### Goal of the exercise
Render everything from the line containing "The image size" down to the line containing "[x=581, y=128]" in the data below as a JSON list of strings, one string per line, skipping blank lines. Leave the pictures out of your answer.

— BEGIN Input for this task —

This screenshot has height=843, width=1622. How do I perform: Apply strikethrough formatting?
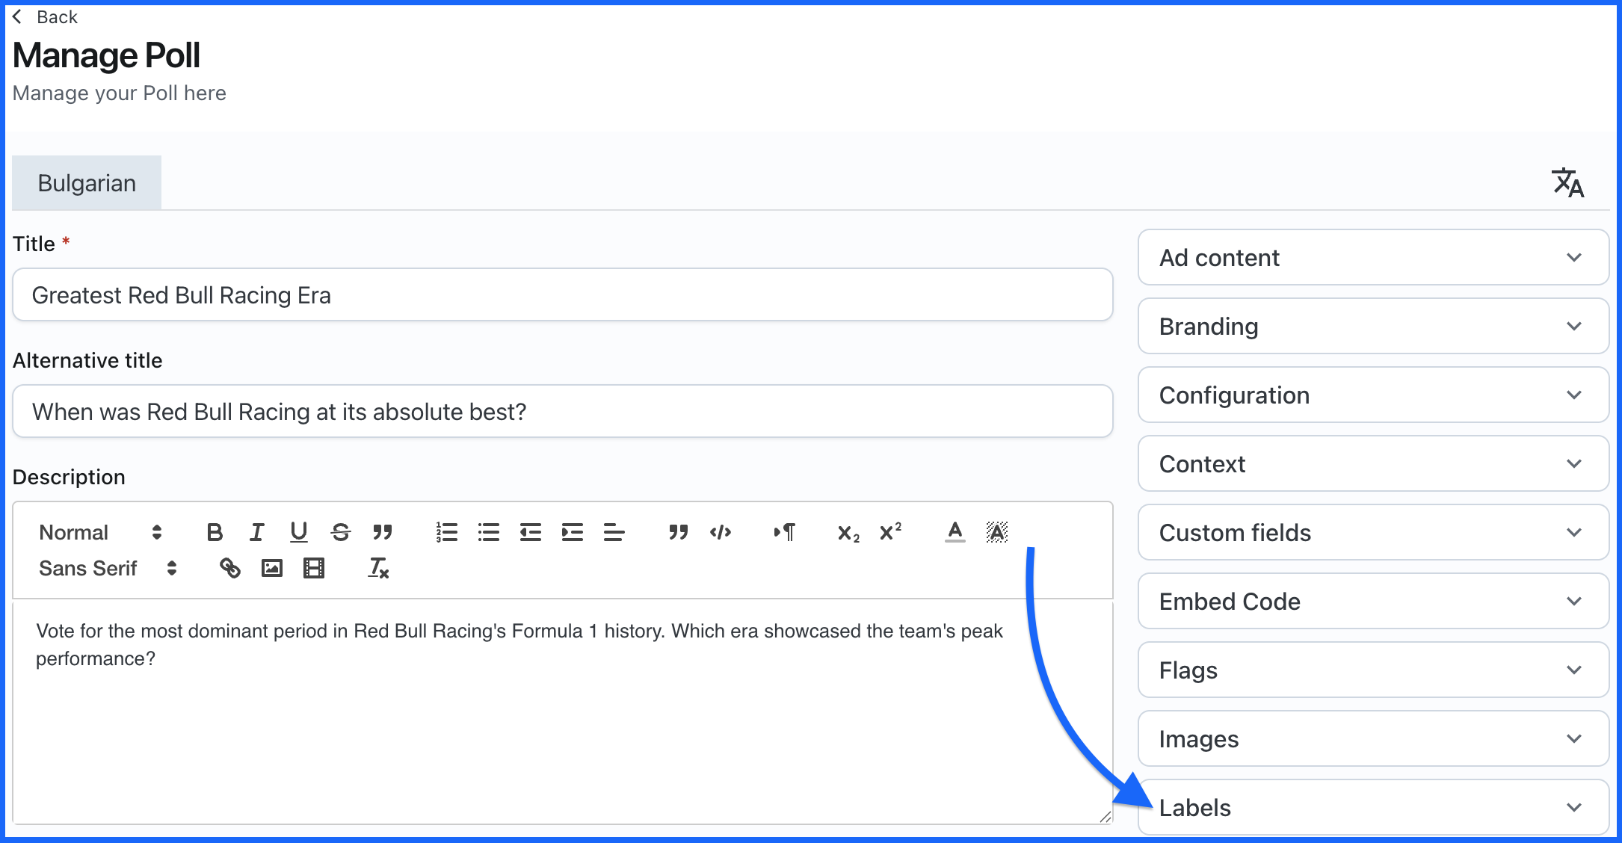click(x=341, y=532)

— END Input for this task —
— BEGIN Input for this task —

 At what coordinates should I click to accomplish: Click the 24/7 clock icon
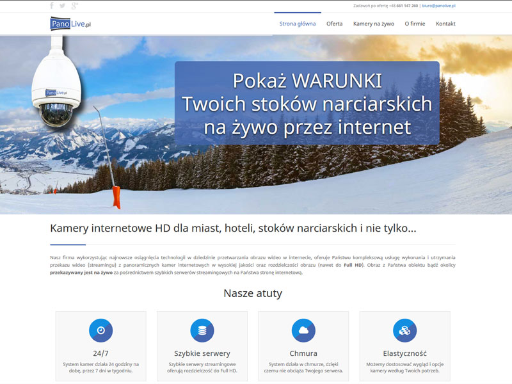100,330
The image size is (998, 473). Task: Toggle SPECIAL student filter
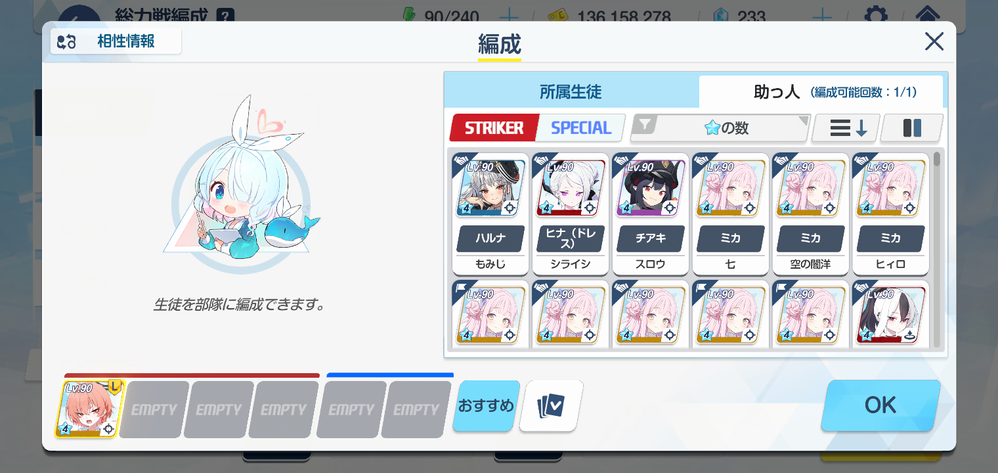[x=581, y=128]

— END Input for this task —

### Response for this exercise
[
  "The image size is (998, 473). Task: Toggle SPECIAL student filter",
  "[x=581, y=128]"
]